■ **WHAT IS REQUIRED**
Search the records for "Command". Report every line where it occurs.

■ **DATA SUPPLIED**

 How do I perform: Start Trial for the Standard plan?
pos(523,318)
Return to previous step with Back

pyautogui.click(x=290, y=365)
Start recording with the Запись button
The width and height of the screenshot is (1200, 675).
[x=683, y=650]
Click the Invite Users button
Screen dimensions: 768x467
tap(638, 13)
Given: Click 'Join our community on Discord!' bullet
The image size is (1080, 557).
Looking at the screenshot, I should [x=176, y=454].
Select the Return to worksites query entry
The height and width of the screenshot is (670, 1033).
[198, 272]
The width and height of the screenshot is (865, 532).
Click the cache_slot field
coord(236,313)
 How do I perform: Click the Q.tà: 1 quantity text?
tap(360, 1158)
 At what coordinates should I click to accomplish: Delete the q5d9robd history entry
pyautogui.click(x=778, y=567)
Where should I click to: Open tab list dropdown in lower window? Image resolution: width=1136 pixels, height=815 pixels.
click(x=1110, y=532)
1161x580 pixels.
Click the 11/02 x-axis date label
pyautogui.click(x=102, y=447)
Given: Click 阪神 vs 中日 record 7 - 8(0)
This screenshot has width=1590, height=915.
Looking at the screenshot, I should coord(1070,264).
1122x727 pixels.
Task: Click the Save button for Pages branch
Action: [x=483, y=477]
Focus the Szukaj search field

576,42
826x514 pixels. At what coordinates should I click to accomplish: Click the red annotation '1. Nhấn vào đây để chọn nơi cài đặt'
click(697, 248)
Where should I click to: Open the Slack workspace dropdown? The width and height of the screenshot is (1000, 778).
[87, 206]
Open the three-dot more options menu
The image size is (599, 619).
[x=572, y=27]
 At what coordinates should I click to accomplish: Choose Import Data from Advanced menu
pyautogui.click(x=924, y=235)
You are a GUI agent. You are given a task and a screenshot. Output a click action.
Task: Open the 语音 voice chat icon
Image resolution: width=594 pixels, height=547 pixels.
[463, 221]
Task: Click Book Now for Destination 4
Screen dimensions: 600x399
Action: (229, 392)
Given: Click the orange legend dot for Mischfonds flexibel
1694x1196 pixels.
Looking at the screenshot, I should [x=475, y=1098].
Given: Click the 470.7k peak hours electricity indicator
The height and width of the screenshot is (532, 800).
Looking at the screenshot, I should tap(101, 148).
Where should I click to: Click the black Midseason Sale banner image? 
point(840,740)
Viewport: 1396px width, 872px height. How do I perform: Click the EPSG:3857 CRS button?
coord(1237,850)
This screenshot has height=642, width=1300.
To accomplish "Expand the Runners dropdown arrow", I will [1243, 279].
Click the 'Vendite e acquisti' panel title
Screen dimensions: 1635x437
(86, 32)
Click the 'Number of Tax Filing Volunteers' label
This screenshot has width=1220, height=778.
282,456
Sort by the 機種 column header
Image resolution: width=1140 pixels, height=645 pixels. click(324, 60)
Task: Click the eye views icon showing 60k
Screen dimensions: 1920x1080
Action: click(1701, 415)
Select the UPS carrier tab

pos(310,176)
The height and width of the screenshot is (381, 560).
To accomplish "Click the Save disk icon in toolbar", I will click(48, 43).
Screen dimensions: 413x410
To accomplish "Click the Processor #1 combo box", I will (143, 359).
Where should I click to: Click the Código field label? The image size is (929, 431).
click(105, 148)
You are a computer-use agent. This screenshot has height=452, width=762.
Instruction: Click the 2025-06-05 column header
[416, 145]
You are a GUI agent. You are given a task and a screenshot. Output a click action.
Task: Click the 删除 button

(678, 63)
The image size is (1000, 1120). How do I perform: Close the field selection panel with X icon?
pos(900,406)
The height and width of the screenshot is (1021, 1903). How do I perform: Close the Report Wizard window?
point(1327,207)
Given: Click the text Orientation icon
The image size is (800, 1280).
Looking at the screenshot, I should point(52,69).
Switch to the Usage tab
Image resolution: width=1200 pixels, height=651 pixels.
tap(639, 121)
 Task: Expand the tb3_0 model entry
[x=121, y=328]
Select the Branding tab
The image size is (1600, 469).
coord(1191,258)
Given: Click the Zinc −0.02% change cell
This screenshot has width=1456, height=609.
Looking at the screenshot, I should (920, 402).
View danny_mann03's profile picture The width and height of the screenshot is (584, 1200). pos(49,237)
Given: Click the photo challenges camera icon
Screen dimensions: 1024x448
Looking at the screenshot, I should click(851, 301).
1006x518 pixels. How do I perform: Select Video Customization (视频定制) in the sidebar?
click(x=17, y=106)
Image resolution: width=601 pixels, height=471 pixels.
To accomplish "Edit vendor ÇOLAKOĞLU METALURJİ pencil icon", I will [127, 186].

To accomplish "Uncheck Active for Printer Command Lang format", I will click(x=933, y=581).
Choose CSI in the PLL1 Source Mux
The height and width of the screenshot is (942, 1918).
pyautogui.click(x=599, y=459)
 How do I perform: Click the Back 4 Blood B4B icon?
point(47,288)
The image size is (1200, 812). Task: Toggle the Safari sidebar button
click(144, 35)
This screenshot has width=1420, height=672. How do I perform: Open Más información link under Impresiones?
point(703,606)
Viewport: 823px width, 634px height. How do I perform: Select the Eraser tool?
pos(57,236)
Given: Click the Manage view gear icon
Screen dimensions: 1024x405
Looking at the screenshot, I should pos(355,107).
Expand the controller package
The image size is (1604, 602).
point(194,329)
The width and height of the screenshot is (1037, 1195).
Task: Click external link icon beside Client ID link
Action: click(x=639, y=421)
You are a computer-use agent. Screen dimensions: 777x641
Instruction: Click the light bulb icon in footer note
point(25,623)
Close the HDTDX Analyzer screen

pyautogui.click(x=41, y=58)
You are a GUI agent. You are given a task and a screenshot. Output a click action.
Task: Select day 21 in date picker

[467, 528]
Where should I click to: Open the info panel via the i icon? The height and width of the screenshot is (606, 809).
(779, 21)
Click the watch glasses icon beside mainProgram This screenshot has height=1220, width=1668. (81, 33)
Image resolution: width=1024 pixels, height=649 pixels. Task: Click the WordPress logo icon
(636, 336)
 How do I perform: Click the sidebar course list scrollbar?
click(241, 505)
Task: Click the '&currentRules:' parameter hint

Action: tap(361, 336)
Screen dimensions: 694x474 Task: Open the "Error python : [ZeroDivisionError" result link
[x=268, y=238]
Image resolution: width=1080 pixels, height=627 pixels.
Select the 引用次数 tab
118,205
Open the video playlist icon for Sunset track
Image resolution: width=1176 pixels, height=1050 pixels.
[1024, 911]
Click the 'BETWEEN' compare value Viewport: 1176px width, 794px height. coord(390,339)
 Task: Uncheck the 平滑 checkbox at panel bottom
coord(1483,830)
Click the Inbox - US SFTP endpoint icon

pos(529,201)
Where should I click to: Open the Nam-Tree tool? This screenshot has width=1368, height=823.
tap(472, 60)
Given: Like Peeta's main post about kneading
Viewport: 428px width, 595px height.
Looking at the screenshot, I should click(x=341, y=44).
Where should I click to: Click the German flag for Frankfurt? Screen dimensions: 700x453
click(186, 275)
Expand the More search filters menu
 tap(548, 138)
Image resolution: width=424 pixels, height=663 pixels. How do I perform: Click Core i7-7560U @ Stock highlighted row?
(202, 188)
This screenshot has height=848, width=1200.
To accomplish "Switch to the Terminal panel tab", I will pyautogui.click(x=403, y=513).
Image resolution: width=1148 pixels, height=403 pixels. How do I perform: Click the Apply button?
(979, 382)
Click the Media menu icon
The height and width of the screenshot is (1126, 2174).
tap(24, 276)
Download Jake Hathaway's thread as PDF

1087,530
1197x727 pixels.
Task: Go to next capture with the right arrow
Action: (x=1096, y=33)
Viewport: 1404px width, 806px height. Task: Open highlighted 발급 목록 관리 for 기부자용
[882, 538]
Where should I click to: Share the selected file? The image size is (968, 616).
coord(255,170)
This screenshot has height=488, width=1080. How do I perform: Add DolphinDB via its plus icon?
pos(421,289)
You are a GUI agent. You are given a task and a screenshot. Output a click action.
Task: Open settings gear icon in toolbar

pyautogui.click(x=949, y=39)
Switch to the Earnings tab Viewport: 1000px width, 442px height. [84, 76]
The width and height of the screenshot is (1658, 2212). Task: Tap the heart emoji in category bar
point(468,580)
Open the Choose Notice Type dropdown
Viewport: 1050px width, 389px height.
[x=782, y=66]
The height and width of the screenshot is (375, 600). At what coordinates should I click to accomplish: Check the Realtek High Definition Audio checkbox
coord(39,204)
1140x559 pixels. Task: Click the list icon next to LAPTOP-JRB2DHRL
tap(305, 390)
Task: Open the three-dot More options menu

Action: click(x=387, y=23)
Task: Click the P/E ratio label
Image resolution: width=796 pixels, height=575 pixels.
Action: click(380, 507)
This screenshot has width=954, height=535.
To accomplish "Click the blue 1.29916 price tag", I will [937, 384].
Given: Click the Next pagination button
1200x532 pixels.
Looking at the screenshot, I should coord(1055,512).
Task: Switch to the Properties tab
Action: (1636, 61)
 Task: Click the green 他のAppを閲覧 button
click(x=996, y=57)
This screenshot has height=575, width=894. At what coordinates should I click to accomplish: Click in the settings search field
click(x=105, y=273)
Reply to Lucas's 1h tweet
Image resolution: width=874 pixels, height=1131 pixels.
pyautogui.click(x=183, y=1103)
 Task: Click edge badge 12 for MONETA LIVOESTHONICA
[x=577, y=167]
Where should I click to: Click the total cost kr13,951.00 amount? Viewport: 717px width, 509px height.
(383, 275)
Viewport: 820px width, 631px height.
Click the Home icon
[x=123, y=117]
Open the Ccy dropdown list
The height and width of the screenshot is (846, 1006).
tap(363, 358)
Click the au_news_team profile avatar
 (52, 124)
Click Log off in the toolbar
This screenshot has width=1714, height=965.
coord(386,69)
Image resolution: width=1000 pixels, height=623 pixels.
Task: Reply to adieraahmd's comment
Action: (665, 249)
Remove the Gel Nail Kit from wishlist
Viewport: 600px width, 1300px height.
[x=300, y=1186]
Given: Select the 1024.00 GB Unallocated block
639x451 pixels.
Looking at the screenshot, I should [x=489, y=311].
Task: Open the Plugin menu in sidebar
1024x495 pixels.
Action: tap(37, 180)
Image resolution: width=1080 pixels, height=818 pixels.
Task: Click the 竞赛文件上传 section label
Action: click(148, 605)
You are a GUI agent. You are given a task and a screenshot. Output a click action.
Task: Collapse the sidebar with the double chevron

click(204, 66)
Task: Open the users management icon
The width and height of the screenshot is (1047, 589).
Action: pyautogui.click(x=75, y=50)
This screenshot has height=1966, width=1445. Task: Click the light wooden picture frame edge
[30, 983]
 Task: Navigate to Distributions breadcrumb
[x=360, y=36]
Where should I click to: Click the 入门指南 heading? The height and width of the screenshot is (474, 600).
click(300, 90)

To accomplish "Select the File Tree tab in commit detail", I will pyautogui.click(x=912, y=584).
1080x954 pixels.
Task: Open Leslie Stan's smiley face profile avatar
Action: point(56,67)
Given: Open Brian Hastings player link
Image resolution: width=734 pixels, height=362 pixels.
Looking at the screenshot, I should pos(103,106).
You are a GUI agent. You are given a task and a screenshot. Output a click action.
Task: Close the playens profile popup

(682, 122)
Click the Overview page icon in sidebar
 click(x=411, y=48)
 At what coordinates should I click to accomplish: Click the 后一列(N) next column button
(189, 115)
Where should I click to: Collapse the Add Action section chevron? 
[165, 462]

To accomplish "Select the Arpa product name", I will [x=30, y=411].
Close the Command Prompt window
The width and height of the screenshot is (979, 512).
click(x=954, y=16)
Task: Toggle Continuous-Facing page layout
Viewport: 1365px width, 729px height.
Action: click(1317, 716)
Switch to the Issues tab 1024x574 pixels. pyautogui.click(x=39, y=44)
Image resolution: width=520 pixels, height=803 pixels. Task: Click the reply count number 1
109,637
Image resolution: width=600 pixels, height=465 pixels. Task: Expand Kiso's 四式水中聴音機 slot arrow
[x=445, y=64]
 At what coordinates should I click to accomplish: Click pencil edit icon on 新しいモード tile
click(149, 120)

■ **EXERCISE RESULT**
To accomplish "Uncheck Active for Printer Command Lang format", I will click(x=933, y=581).
Close the Command Prompt window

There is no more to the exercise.